• [Exercise description]: Entries below include pictures. Output exactly the lines from the one with "[scrollbar] (140, 974)" down to the one with "читать (1056, 630)", both ends included, and leave the pictures out.
--- Exercise materials ---
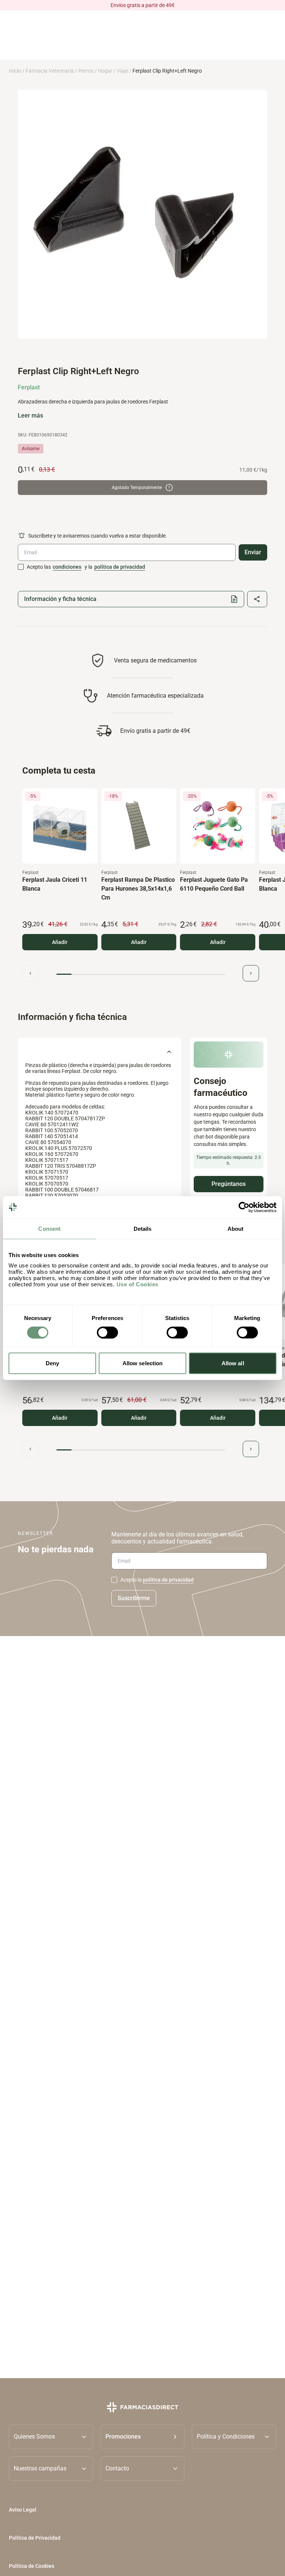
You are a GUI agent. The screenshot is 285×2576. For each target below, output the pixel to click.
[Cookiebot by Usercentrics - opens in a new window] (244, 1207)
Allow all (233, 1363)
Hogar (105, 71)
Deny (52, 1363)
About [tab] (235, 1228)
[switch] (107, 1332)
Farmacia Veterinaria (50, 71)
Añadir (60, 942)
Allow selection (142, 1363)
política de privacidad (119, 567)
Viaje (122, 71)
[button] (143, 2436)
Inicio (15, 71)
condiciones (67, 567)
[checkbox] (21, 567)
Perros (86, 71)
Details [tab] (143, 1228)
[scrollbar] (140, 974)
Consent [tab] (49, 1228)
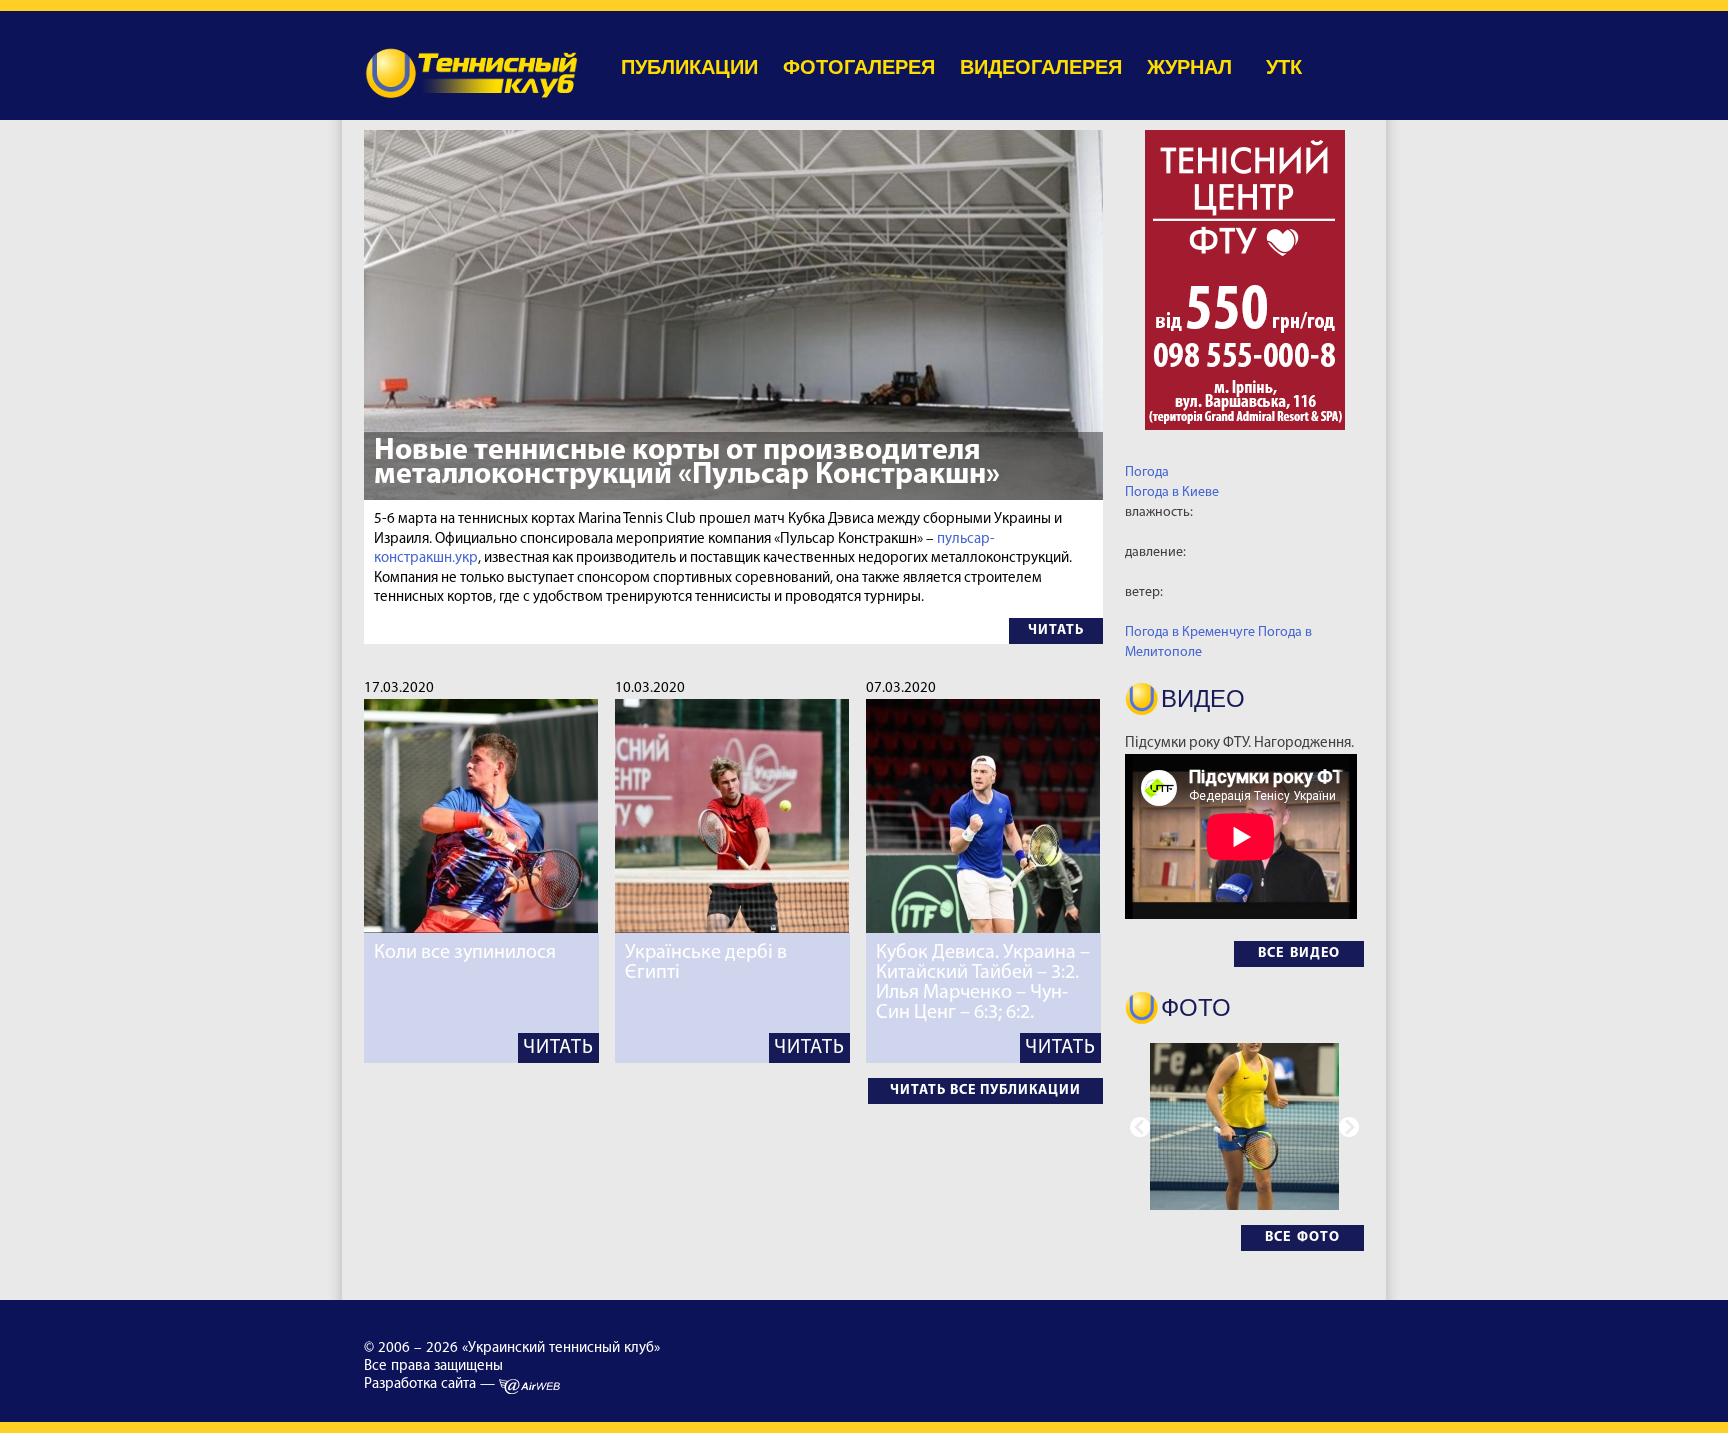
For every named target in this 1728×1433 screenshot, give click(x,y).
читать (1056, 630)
---
--- Exercise materials ---
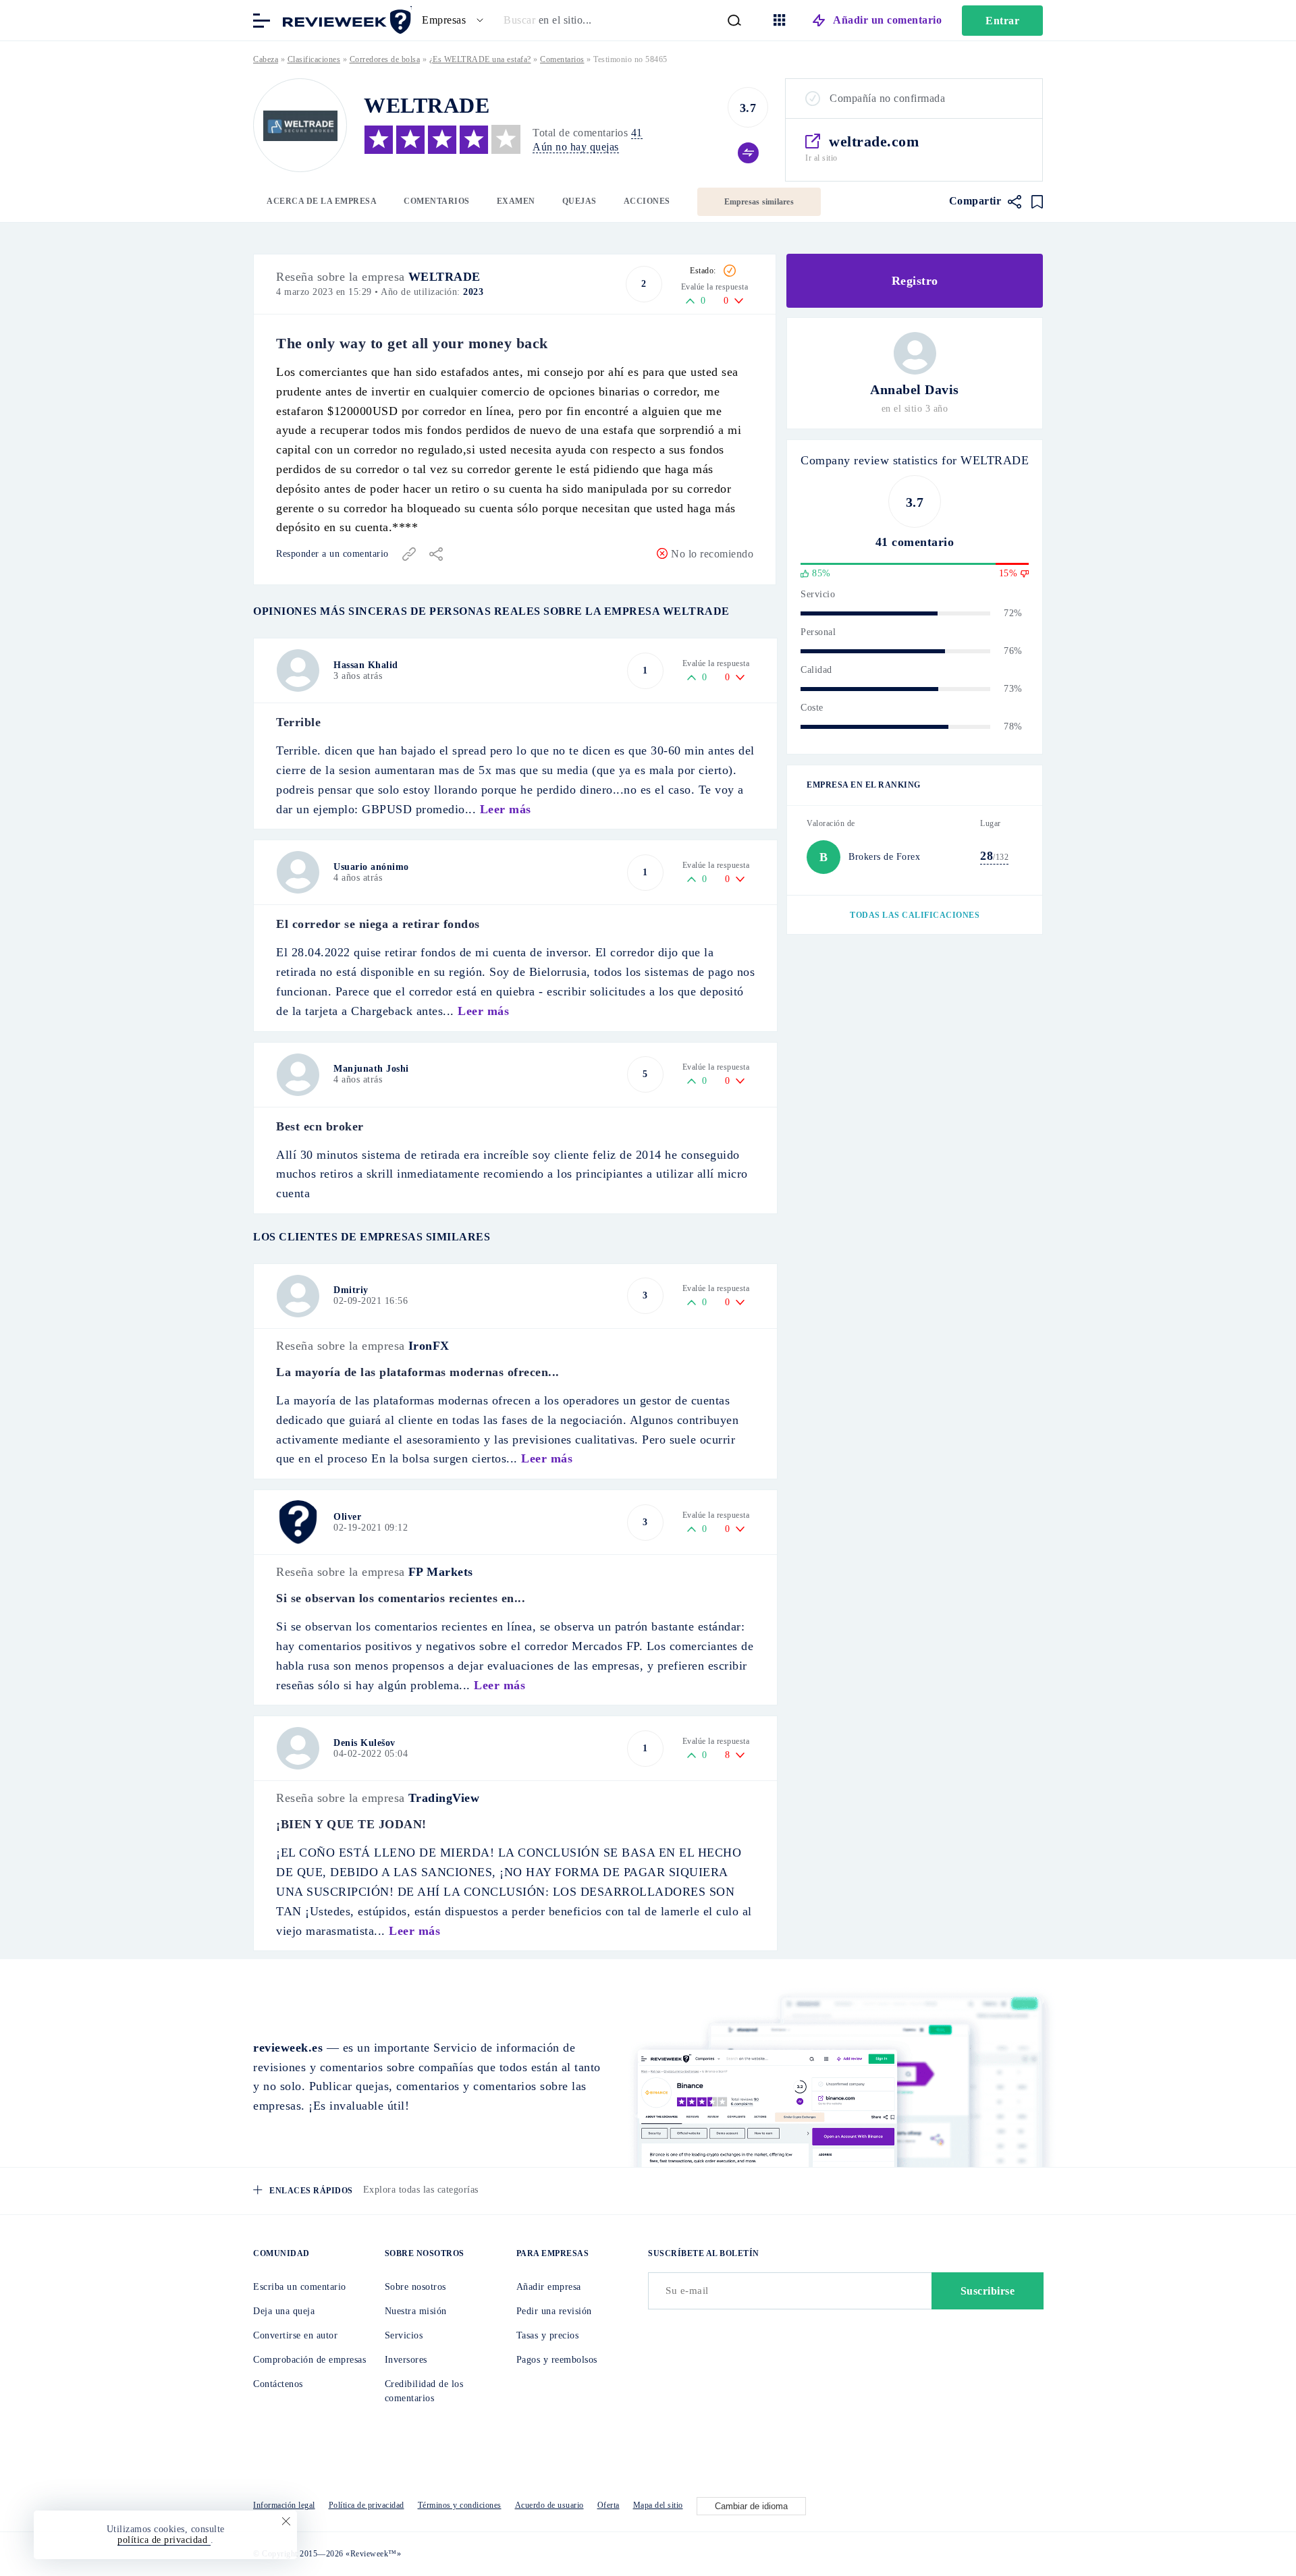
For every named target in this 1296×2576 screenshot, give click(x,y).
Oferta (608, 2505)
---
• [Output of the exercise]:
[scrollbar] (140, 974)
Consent [tab] (49, 1228)
For every named target in this 1728×1433 screenshot, give click(x,y).
читать (1056, 630)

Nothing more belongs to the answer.